### [DATA RECORDS]
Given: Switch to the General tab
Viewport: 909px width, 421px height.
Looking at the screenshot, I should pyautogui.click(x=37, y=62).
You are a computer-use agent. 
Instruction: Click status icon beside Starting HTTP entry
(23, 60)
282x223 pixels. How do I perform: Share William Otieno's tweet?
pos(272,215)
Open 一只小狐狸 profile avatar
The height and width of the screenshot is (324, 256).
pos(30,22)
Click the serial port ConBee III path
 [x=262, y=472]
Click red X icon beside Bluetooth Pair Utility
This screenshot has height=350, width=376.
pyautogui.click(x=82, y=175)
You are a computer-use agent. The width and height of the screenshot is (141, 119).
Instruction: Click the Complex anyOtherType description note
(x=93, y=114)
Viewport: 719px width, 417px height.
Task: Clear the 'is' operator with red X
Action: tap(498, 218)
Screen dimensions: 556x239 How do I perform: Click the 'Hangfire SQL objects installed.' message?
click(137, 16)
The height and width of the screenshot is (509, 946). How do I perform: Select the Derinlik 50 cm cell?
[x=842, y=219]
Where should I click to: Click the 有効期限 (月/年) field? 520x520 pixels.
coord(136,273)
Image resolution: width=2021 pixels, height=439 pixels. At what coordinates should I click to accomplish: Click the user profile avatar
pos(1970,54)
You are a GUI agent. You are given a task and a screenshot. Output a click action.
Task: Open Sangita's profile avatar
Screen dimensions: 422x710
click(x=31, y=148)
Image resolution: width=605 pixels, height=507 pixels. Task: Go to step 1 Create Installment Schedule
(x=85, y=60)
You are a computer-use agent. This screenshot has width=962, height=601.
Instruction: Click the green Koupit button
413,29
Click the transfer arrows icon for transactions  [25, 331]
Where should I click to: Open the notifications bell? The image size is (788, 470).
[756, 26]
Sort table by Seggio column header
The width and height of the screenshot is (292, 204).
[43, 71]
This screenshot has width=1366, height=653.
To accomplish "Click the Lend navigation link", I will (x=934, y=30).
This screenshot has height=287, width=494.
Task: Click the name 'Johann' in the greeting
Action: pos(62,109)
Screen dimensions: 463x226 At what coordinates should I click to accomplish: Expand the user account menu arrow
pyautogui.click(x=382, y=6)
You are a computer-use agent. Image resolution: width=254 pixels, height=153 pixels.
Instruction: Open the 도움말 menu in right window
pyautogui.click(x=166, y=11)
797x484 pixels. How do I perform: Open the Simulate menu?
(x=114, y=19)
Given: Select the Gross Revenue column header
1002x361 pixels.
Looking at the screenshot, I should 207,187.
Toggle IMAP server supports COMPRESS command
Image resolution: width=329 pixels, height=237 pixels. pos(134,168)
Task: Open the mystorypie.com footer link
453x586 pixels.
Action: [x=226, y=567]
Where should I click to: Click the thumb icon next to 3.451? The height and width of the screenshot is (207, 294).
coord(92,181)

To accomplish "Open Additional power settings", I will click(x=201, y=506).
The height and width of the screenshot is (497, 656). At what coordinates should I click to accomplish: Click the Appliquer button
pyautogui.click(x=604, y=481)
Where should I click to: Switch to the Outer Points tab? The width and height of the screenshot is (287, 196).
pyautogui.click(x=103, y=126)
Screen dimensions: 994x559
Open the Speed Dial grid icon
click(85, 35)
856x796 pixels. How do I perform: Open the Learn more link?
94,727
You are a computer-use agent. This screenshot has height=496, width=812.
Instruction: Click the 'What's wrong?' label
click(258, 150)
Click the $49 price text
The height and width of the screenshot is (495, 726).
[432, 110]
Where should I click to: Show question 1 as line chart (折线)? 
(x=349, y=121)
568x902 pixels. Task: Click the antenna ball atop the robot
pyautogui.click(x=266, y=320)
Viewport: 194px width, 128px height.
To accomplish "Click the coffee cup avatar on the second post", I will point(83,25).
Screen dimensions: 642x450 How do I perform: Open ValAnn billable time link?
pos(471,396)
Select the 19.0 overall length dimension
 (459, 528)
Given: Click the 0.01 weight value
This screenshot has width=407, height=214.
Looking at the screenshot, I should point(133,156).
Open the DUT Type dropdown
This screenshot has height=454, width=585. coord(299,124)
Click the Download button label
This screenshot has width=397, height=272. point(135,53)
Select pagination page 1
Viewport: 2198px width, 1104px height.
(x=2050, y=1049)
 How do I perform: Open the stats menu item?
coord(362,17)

### [TASK BRIEF]
All entries above are to be copied exactly, with none left out.

### [RESULT OF THE EXERCISE]
Given: Switch to the General tab
Viewport: 909px width, 421px height.
Looking at the screenshot, I should pyautogui.click(x=37, y=62).
You are a computer-use agent. 
Instruction: Click status icon beside Starting HTTP entry
(23, 60)
282x223 pixels. How do I perform: Share William Otieno's tweet?
pos(272,215)
Open 一只小狐狸 profile avatar
The height and width of the screenshot is (324, 256).
pos(30,22)
Click the serial port ConBee III path
 [x=262, y=472]
Click red X icon beside Bluetooth Pair Utility
This screenshot has height=350, width=376.
pyautogui.click(x=82, y=175)
You are a computer-use agent. The width and height of the screenshot is (141, 119).
Instruction: Click the Complex anyOtherType description note
(x=93, y=114)
Viewport: 719px width, 417px height.
Task: Clear the 'is' operator with red X
Action: tap(498, 218)
Screen dimensions: 556x239 How do I perform: Click the 'Hangfire SQL objects installed.' message?
click(137, 16)
The height and width of the screenshot is (509, 946). How do I perform: Select the Derinlik 50 cm cell?
[x=842, y=219]
Where should I click to: Click the 有効期限 (月/年) field? 520x520 pixels.
coord(136,273)
Image resolution: width=2021 pixels, height=439 pixels. At what coordinates should I click to accomplish: Click the user profile avatar
pos(1970,54)
You are a GUI agent. You are given a task and a screenshot. Output a click action.
Task: Open Sangita's profile avatar
Screen dimensions: 422x710
click(x=31, y=148)
Image resolution: width=605 pixels, height=507 pixels. Task: Go to step 1 Create Installment Schedule
(x=85, y=60)
You are a computer-use agent. This screenshot has width=962, height=601.
Instruction: Click the green Koupit button
413,29
Click the transfer arrows icon for transactions  [25, 331]
Where should I click to: Open the notifications bell? The image size is (788, 470).
[756, 26]
Sort table by Seggio column header
The width and height of the screenshot is (292, 204).
[43, 71]
This screenshot has width=1366, height=653.
To accomplish "Click the Lend navigation link", I will (x=934, y=30).
This screenshot has height=287, width=494.
Task: Click the name 'Johann' in the greeting
Action: pos(62,109)
Screen dimensions: 463x226 At what coordinates should I click to accomplish: Expand the user account menu arrow
pyautogui.click(x=382, y=6)
You are a computer-use agent. Image resolution: width=254 pixels, height=153 pixels.
Instruction: Open the 도움말 menu in right window
pyautogui.click(x=166, y=11)
797x484 pixels. How do I perform: Open the Simulate menu?
(x=114, y=19)
Given: Select the Gross Revenue column header
1002x361 pixels.
Looking at the screenshot, I should 207,187.
Toggle IMAP server supports COMPRESS command
Image resolution: width=329 pixels, height=237 pixels. pos(134,168)
Task: Open the mystorypie.com footer link
453x586 pixels.
Action: [x=226, y=567]
Where should I click to: Click the thumb icon next to 3.451? The height and width of the screenshot is (207, 294).
coord(92,181)

To accomplish "Open Additional power settings", I will click(x=201, y=506).
The height and width of the screenshot is (497, 656). At what coordinates should I click to accomplish: Click the Appliquer button
pyautogui.click(x=604, y=481)
Where should I click to: Switch to the Outer Points tab? The width and height of the screenshot is (287, 196).
pyautogui.click(x=103, y=126)
Screen dimensions: 994x559
Open the Speed Dial grid icon
click(85, 35)
856x796 pixels. How do I perform: Open the Learn more link?
94,727
You are a computer-use agent. This screenshot has height=496, width=812.
Instruction: Click the 'What's wrong?' label
click(258, 150)
Click the $49 price text
The height and width of the screenshot is (495, 726).
[432, 110]
Where should I click to: Show question 1 as line chart (折线)? 
(x=349, y=121)
568x902 pixels. Task: Click the antenna ball atop the robot
pyautogui.click(x=266, y=320)
Viewport: 194px width, 128px height.
To accomplish "Click the coffee cup avatar on the second post", I will point(83,25).
Screen dimensions: 642x450 How do I perform: Open ValAnn billable time link?
pos(471,396)
Select the 19.0 overall length dimension
 (459, 528)
Given: Click the 0.01 weight value
This screenshot has width=407, height=214.
Looking at the screenshot, I should point(133,156).
Open the DUT Type dropdown
This screenshot has height=454, width=585. coord(299,124)
Click the Download button label
This screenshot has width=397, height=272. point(135,53)
Select pagination page 1
Viewport: 2198px width, 1104px height.
(x=2050, y=1049)
 How do I perform: Open the stats menu item?
coord(362,17)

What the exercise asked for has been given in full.